Quite frankly, neither candidate for that third running back spot really played well against the Texans stout defense. What it comes down to for that position is finding which guy gives you more opportunities. It’s clearly Darius Jackson because he’s got something that Scarbrough doesn’t and it’s not just his speed, it’s his vision. Jackson’s vision to see the hole and explode through it makes him much more valuable as a runner.

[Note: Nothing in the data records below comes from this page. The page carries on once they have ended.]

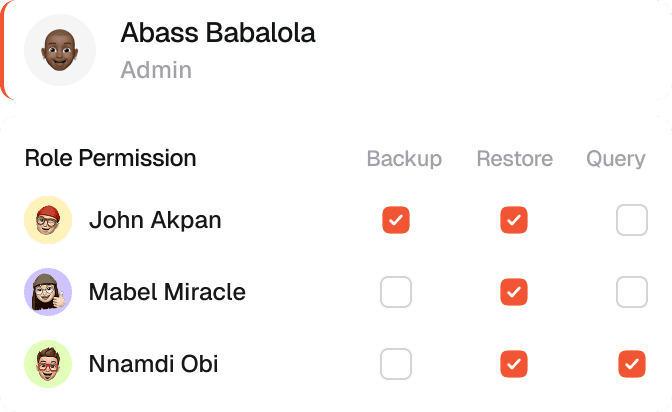Uncheck Backup permission for John Akpan
This screenshot has width=672, height=412.
tap(396, 220)
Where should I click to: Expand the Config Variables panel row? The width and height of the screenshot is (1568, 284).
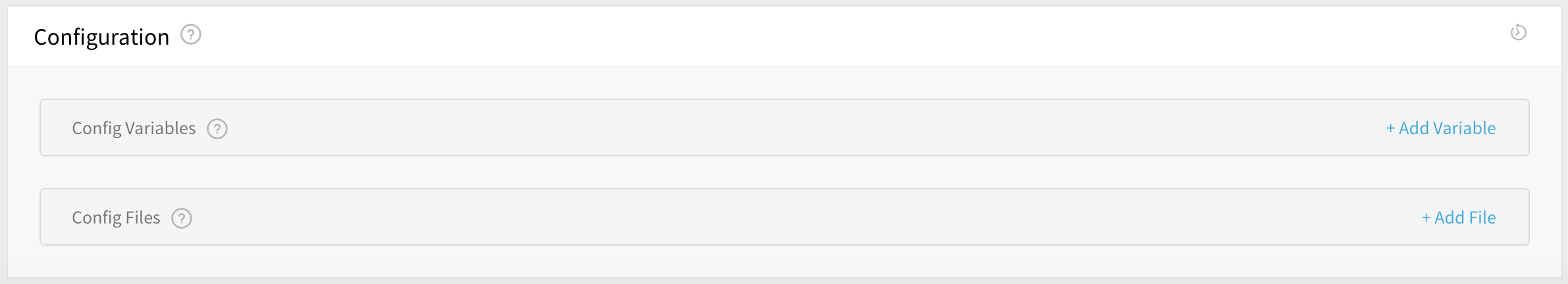click(785, 128)
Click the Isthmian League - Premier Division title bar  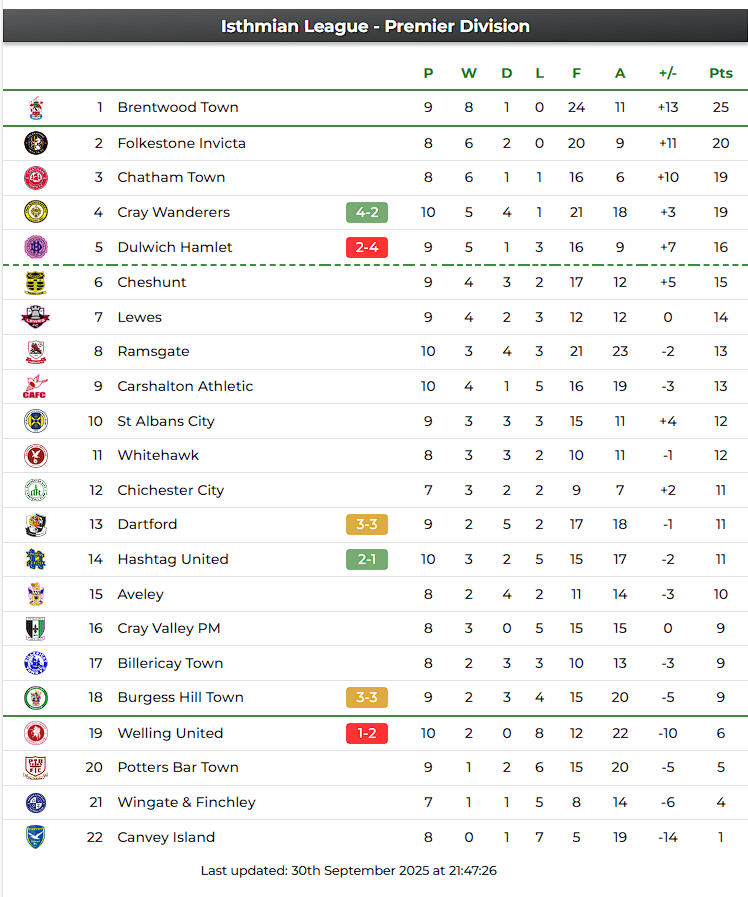[375, 26]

Bo Scarbrough has a couple of really nice plays against the 49ers but has been bottled up since. Scarbrough averaged 2.9 yards per carry and couldn’t find his rushing lanes. Against the Cardinals, Bo had a clear opening to cut to his left that would have resulted in a huge gain. Instead, Bo bounced it inside and ran into the backside of Cameron Fleming. He’s a big bruising back but he needs room and can’t manufacture it when he needs to. Bo didn’t help himself with some bad drops on checkdowns.

Right now, Scarbrough’s at best a short-yardage back that gives you some help on special teams. Well, Darius Jackson can actually give you a little juice as a return man which is not a role for Bo. With Ezekiel Elliott rarely coming off the field plus big bodies like Rod Smith and fullback Jamize Olawale, what’s the value of a short-yardage guy? Darius Jackson has a combination of speed, vision, and abilities as a pass catcher that brings more value than Scarbrough.

There’s no shame here for the Cowboys, they have a young and talented roster that was going to be tough on draft picks. Though they’re not likely to cut these four guys, they have qualifying reasons to consider it and shouldn’t be so sure that some of them couldn’t make it back to them on waivers. With needs in other areas of the roster, they shouldn’t feel obligated to hold valuable spots for draft picks that aren’t going to help them win football games.